Stored items:
##############################

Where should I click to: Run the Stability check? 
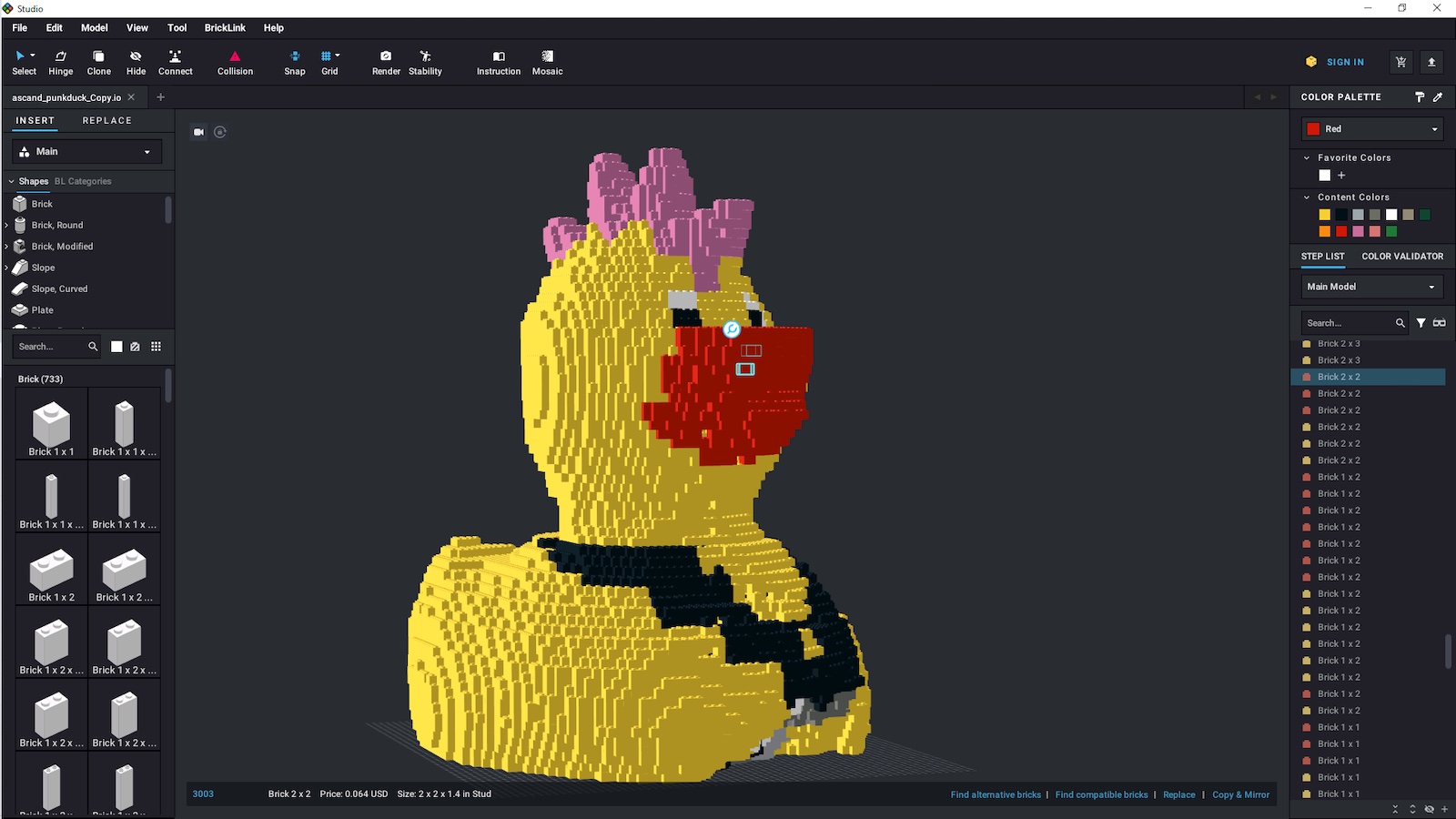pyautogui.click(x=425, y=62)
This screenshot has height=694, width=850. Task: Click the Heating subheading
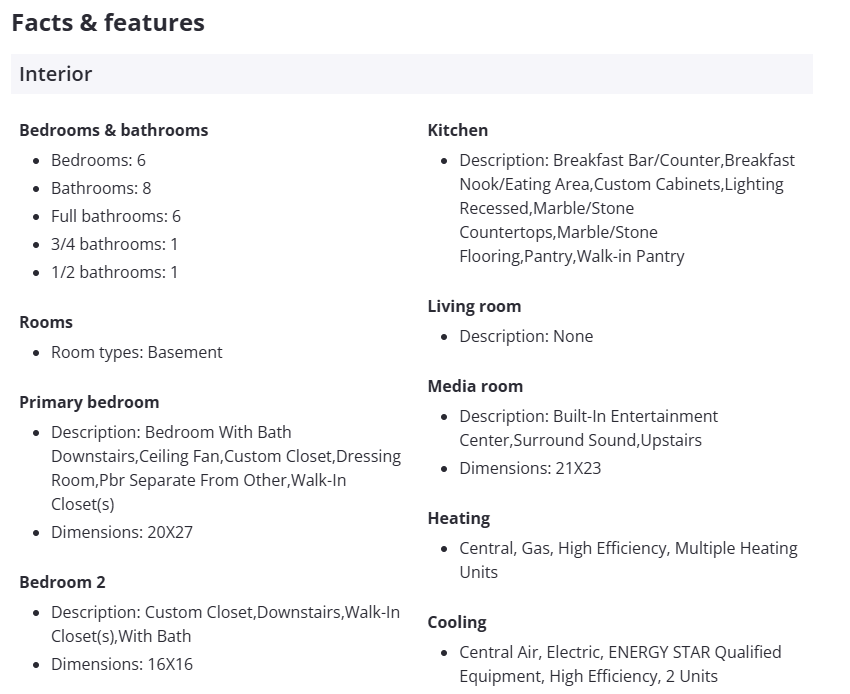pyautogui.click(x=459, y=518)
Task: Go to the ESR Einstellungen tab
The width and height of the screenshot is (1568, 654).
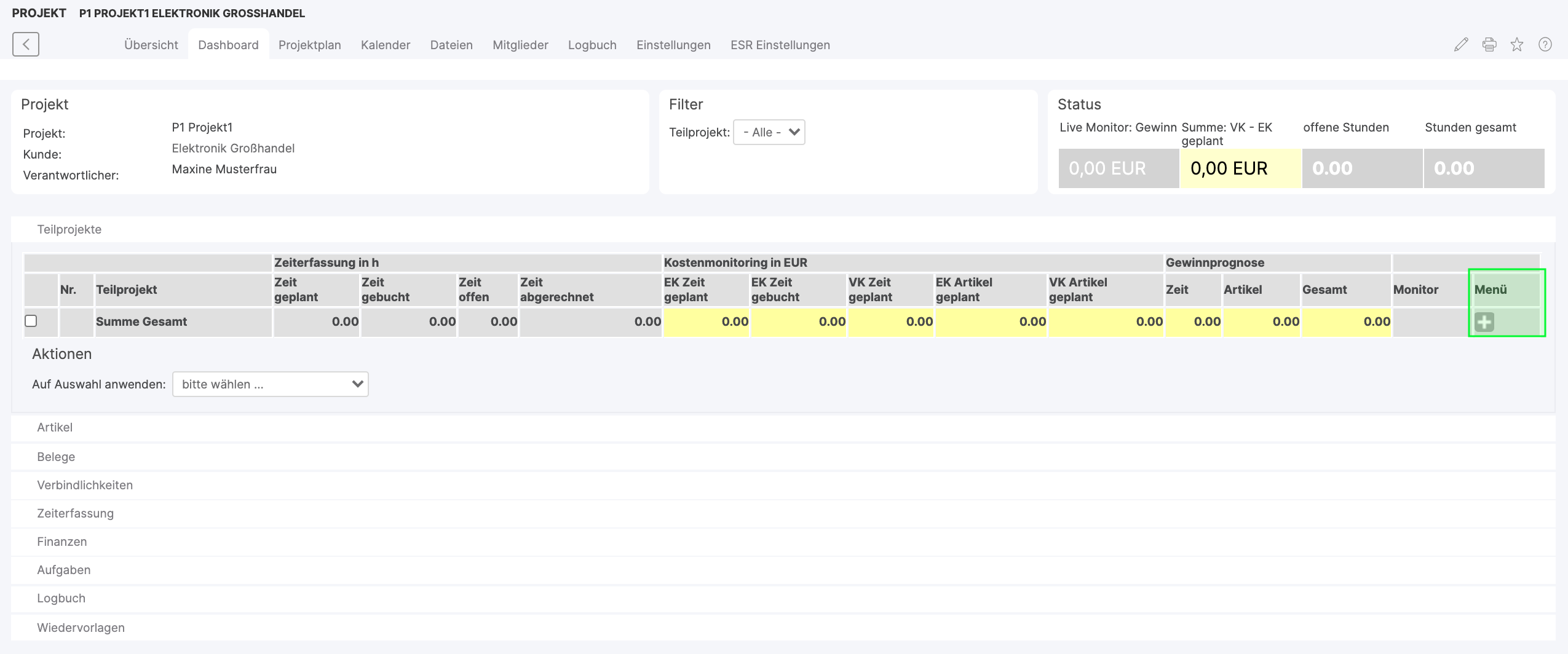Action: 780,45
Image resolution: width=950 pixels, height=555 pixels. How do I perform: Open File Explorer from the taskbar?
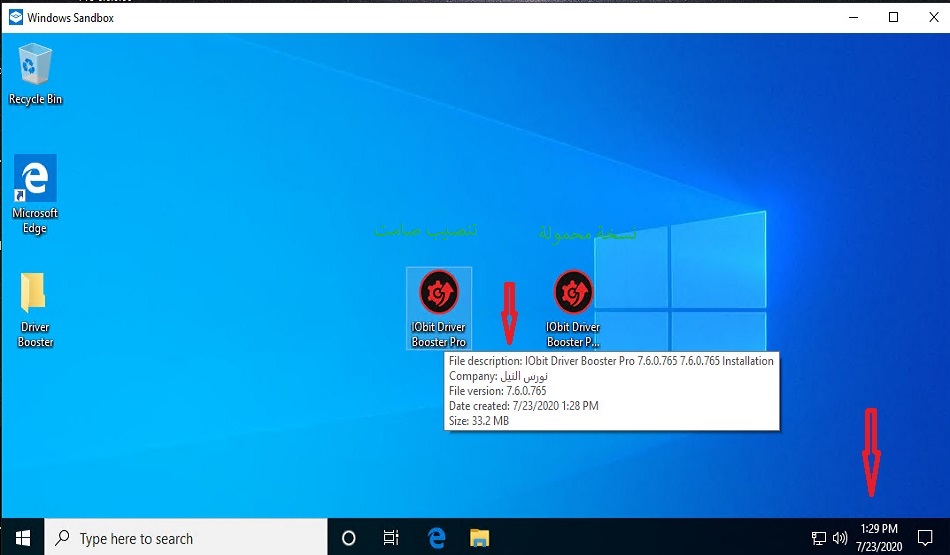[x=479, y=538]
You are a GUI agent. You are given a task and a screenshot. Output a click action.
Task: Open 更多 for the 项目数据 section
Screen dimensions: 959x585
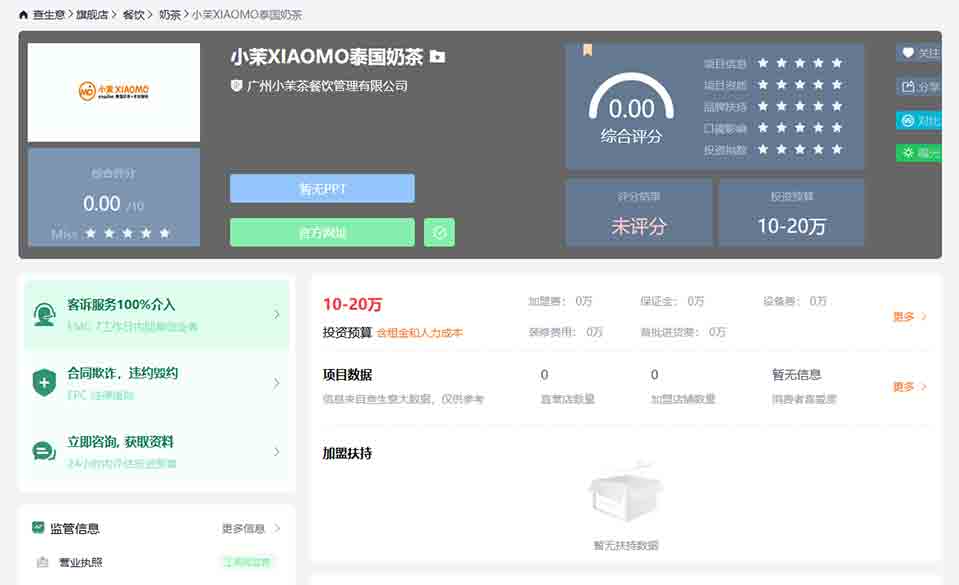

##############################

- The problem -
If a line falls between the one containing "This screenshot has" and the last line of the entries above, both included, reproduce it exactly; leave the pictures out.

- Task solution -
This screenshot has height=694, width=850. Task: Click the Heating subheading
pyautogui.click(x=459, y=518)
Task: Go to the ESR Einstellungen tab
The width and height of the screenshot is (1568, 654).
Action: 780,45
Image resolution: width=950 pixels, height=555 pixels. How do I perform: Open File Explorer from the taskbar?
[x=479, y=538]
You are a GUI agent. You are given a task and a screenshot. Output a click action.
Task: Open 更多 for the 项目数据 section
Screen dimensions: 959x585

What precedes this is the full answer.